Spectral mammography measures breast density based on the physics of the interaction between x-rays and different type of breast tissues. The process is fully automatic and does not depend on the experience of the radiologist. Therefore, it provides an accurate and reliable estimation of the breast density. Such information can be used in a quantitative statistical model for cancer risk analysis. Thus the link between breast density and cancer risk can be understood.     

 

Once clinically implemented, spectral mammography could become the standard of care for screening mammograms and help identify higher risk women, who would benefit from more sensitive screening modalities in future exams.
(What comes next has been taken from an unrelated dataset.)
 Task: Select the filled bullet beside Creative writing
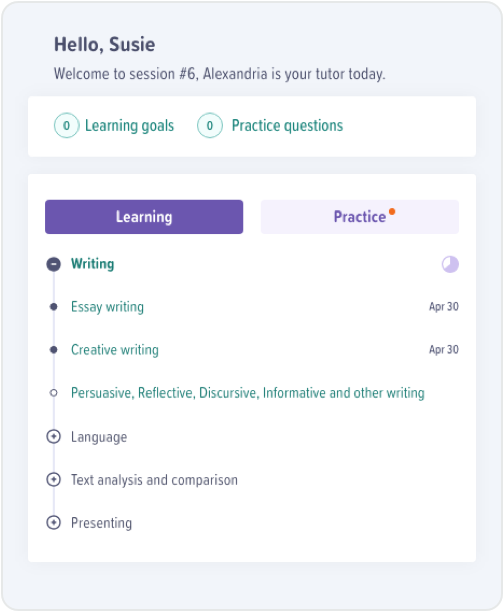54,350
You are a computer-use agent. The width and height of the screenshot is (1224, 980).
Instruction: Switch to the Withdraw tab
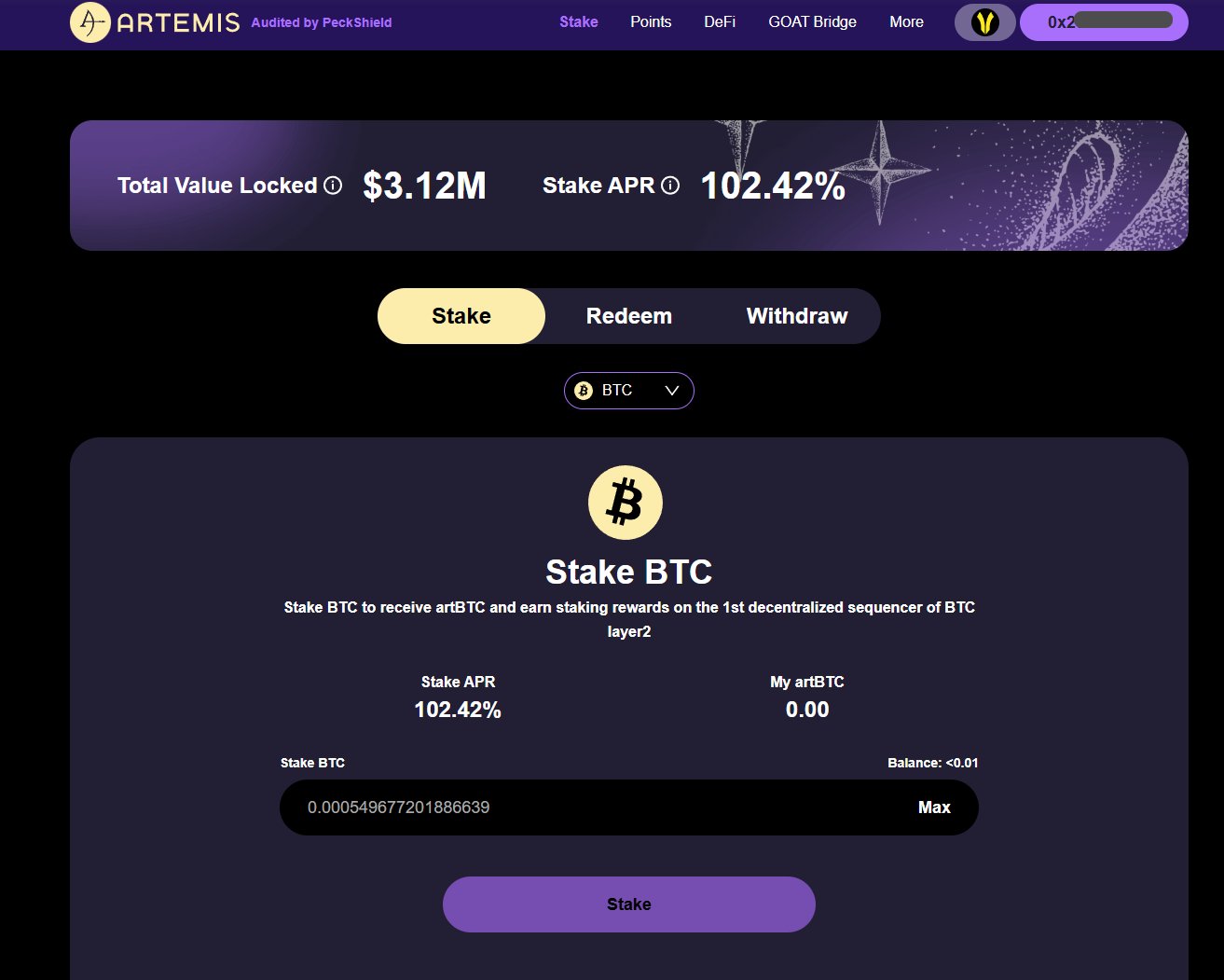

Women with higher breast density, and thus higher cancer risk, might benefit from more frequent screening exams, or exams starting at a younger age. In other words, breast cancer could be caught earlier and lives could be saved. 

 

Another possible application of spectral mammography is to evaluate the effect of cancer therapy. Studies have suggested that breast density can be altered by hormonal therapies.  For example, tamoxifen, a hormonal cancer risk reducing therapy, may decrease the breast density by 4.3 to 5.3% annually. With the accurate quantification of breast density using spectral mammography, the individual response to such therapy can be monitored on a regular basis, which provides valuable information for optimized treatment planning.

 

With the plethora of pragmatic uses for spectral mammography, the researchers at UC Irvine are proud to be continuing research in this area and we are eager to see the results of more widespread implementation.